Jilbab Polwan dan Nilai Kepatuhan dalam Perspektif Islam

Kepatuhan dalam lingkup TNI POLRI merupakan satu hal yang bernilai tinggi, dimana ia merupakan roda penggerak organisasi tersebut. Kepatuhan menjadi landasan setiap gerak langkah personelnya untuk mewujudkan tujuan organisasi, namun bagaimana halnya bila kepatuhan tidak lagi memiliki kekuatan spritual untuk dilaksanakan?
Sebagaimana kita maklumi bersama, penggunaan jilbab bagi Wanita TNI dan Polwan masih merupakan hal yang tabu, dan perjuangan Polwan untuk dapat berjilbab telah menimbulkan polemik yang luar biasa, hingga akhirnya kondisi tersebut telah memberikan dampak
negatif yang merusak nilai spiritual Polwan.
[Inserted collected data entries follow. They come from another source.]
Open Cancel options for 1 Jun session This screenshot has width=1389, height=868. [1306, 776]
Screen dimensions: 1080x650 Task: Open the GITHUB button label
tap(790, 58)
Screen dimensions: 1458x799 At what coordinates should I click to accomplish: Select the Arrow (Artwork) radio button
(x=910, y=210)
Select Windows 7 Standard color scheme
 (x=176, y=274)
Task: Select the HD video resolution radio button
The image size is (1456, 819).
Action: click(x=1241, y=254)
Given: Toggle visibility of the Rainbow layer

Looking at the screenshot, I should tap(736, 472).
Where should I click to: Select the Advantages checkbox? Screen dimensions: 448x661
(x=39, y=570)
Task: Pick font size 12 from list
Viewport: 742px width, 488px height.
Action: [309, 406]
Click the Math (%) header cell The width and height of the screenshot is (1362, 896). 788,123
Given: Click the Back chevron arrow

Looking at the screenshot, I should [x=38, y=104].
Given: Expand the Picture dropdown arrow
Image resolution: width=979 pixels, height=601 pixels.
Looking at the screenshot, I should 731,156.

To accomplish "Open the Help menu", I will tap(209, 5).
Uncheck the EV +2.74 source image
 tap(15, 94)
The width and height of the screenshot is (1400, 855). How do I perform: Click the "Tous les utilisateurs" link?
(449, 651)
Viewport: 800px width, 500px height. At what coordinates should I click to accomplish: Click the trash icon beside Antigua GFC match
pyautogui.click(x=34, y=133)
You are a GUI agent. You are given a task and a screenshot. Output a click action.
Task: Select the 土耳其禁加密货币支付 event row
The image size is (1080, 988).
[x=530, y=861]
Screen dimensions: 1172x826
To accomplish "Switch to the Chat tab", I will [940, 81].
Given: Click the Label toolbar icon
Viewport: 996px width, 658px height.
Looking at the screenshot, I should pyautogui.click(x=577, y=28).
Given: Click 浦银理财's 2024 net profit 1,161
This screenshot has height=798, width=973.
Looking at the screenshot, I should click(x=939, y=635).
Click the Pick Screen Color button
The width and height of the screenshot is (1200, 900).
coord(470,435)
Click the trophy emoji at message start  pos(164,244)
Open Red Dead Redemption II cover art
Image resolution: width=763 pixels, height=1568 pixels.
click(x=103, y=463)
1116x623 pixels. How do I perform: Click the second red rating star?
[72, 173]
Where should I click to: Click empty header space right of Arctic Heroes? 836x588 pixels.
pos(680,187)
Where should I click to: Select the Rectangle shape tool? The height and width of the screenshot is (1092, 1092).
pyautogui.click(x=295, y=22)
Kini jilbab tidak lagi dimaknai sebagai kewajiban menjalani perintah Allah Swt terhadap muslimah, namun menjadi satu simbol kepatuhan dalam menjalani tugas kenegaraan. Menjadi konsekuensi logis bila stempel negatif pun diberikan untuk mereka yang berjilbab atau tidak melepas seragam berjilbabnya sebelum surat keputusan Kapolri mengenai aturan pemakaian jilbab diberlakukan.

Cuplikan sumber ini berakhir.